Текст страницы:
....

А по большому счету, специально к Рождеству елки где-то выращиваются, но очень мало - в России. Наши новогодние елки - на 80 процентов - продукт рубок ухода в лесном хозяйстве, когда из уже срубленных отбирают более-менее стройные елки и отбраковывают те, которые явно никто не купит.

Я часто думал: насколько это у нас генетически сидит - "елка настоящая"? Хотя по большому счету это - рождественское дерево, можно нарядить и сосну, и пихту, можно нарядить и тую, и все что угодно. В средней полосе России, например, люди так и делают - наряжают сосны и кипарисы. Самое главное - чтобы это был "зеленый" символ.

Если человек отказывается от настоящей елки по каким-то этическим соображениям (жалко деревце, которое срубили). Не знаю, но мне кажется, что это - дело вкуса, культуры, воспитания. Потому что в Советском Союзе елку наряжать стали только в 30-х годах. Ведь был запрет на рождественские символы, даже упоминание о том, что это - рождественская елка, отсутствовало.

Я, например, предпочитаю (если есть возможность) просто выйти на улицу, поставить елку или просто нарядить любое дерево, повесить на него гирлянды, подвести электричество (это не составляет никаких проблем). Постоит оно два-три дня, все будут рады и довольны, и главное - никаких отходов, никакой головной боли.

....

Исходные материалы:
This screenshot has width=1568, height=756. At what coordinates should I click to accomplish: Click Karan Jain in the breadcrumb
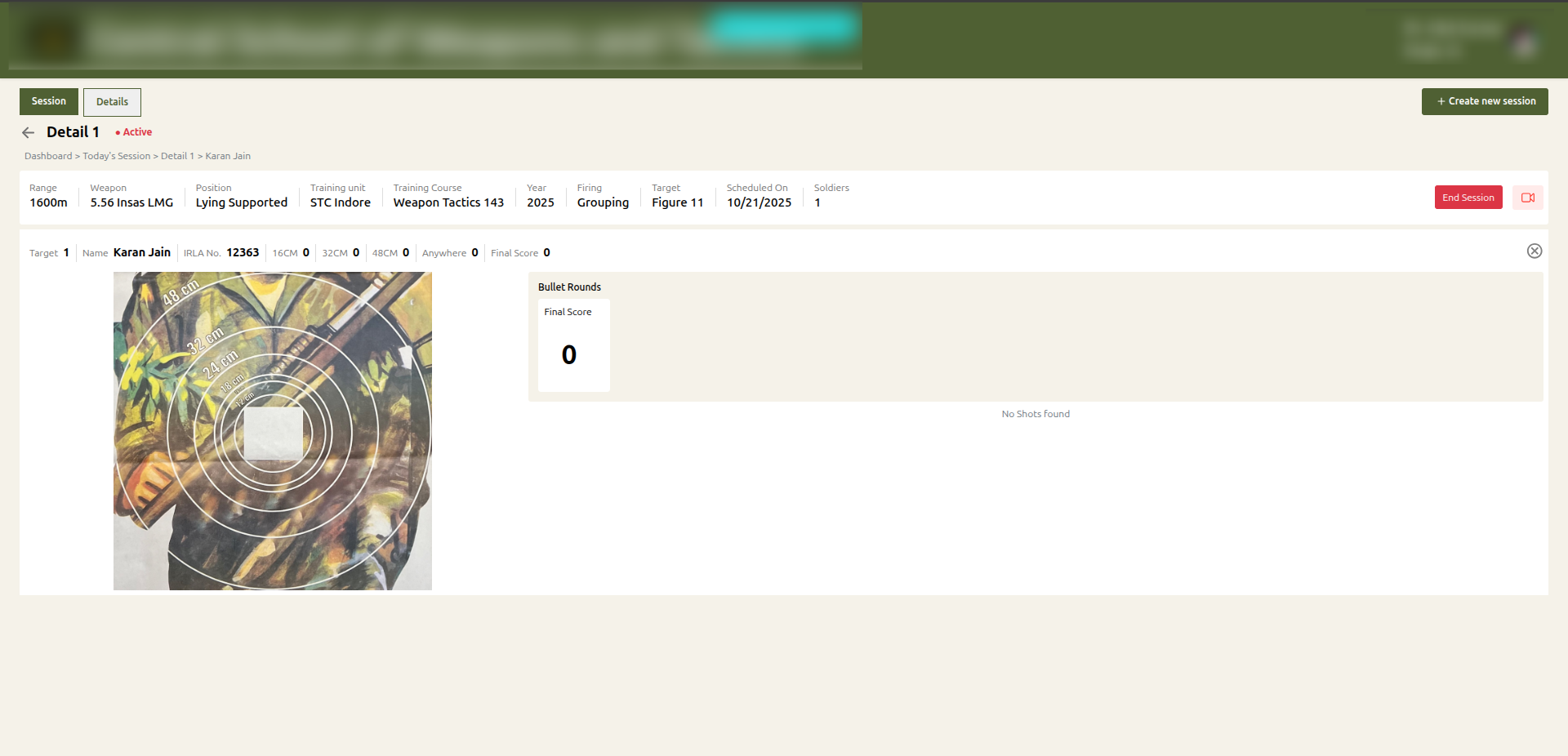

....

Письменное задание A: Назовите все деревья, кроме ели, которые в тексте о новогодних елках названы среди тех, что можно нарядить.
Письменное задание B: Продолжите текст о новогодних елках после его последнего предложения.

Ответ к заданию A: Сосна, пихта, туя, кипарис.

Ответ к заданию B:
Марина Катыс: Спасибо. Алексей, вы тоже считаете, что вопрос о том, ставить искусственную или натуральную ель в доме - это вопрос вкуса, а вовсе не природоохранной политики?

Алексей Ярошенко: Если говорить об охране природы, то очень трудно подсчитать, что для природы лучше - живая ель или пластмассовая. Пластмассовая ведь делается не из воздуха, она делается из нефти. Собственно говоря, вред природе от добычи и транспортировки нефти, от ее переработки тоже достаточно большой. Если говорить о том, какой след в природе оставляет выращивание (если это искусственное выращивание) одной живой новогодней ели и производство одной искусственной новогодней ели, то, конечно, от живой след в природе меньше. А дальше это - вопрос этики. Каждый человек сам для себя решает, насколько для него приемлемо использование для украшения живых растений: срезанная новогодняя ель, срезанные цветы - это вещи примерно одного порядка. С точки зрения фактического отпечатка в природе, вреда природе - нельзя однозначно сказать, что пластмассовая ель лучше.

Марина Катыс: Спасибо, Алексей. И Алексей Григорьев, у меня к вам вопрос. Мы сейчас обсуждаем проблему "искусственная - натуральная елка", на Западе эти ели специально выращиваются, а в России, как сказал Виктор Тепляков, это - отходы рубок ухода, и эти елки так и так погибли бы. Как вы считаете, тенденция к переходу (во всяком случае - в больших городах) от натуральных елок к искусственным - это полезно, это сохраняет природу, помогает улучшить состояние окружающей среды?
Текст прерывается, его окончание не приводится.